SHARK: Efficient Embedding Compression for Large-Scale Recommendation Models

Building effective recommendation models is crucial for online services such as e‑commerce and short‑video platforms, but the embedding layer often dominates storage, reaching terabyte scale and hindering further iteration.

To reduce resource consumption while preserving model performance, the authors propose SHARK, which consists of two key components: (1) Fast‑Permutation (F‑Permutation) , a Taylor‑expansion approximation of the permutation importance metric that dramatically lowers the computational cost of feature‑field evaluation, enabling aggressive pruning of embedding tables; and (2) Frequence‑Quantization (F‑Quantization) , a novel quantization strategy that assigns different low‑precision formats (e.g., int8, fp16) to embeddings based on their access frequency and importance scores.

The paper details the challenges of (a) needing a lightweight yet accurate feature‑importance estimator without adding extra parameters, and (b) handling the higher quantization error of frequently accessed embeddings. F‑Permutation evaluates each feature field by measuring performance drop after permuting its values, and the Taylor‑expanded approximation allows parallel evaluation across all fields. F‑Quantization scores embeddings, applies time‑decayed priority weights, and selects precision levels accordingly.

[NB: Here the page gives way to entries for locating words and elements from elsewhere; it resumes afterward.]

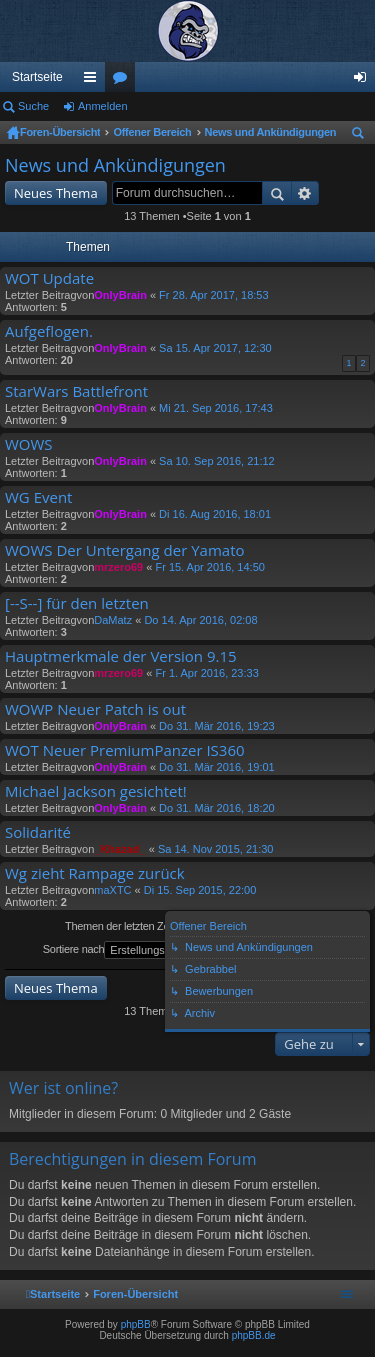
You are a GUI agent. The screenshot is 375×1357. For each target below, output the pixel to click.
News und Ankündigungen (271, 132)
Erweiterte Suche (305, 193)
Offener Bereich (152, 132)
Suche (33, 106)
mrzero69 (118, 567)
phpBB (136, 1324)
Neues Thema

Extensive experiments on public benchmarks and Kuaishou’s industrial datasets answer three questions: (i) F‑Permutation outperforms prior feature‑selection methods; (ii) F‑Quantization surpasses existing quantization techniques; and (iii) the two methods are compatible, jointly reducing memory usage to about 30% of the baseline while improving AUC on tasks such as Like, Click, and Follow.

Online A/B tests on short‑video, e‑commerce, and advertising recommendation models show that SHARK compresses the embedding layer by 70% without degrading average watch time, and increases queries per second by 30%, saving thousands of machines.

In summary, SHARK provides a lightweight, effective solution for embedding‑layer compression, combining fast permutation‑based pruning with frequency‑aware mixed‑precision quantization, and demonstrates significant storage and latency gains in real‑world large‑scale recommendation systems.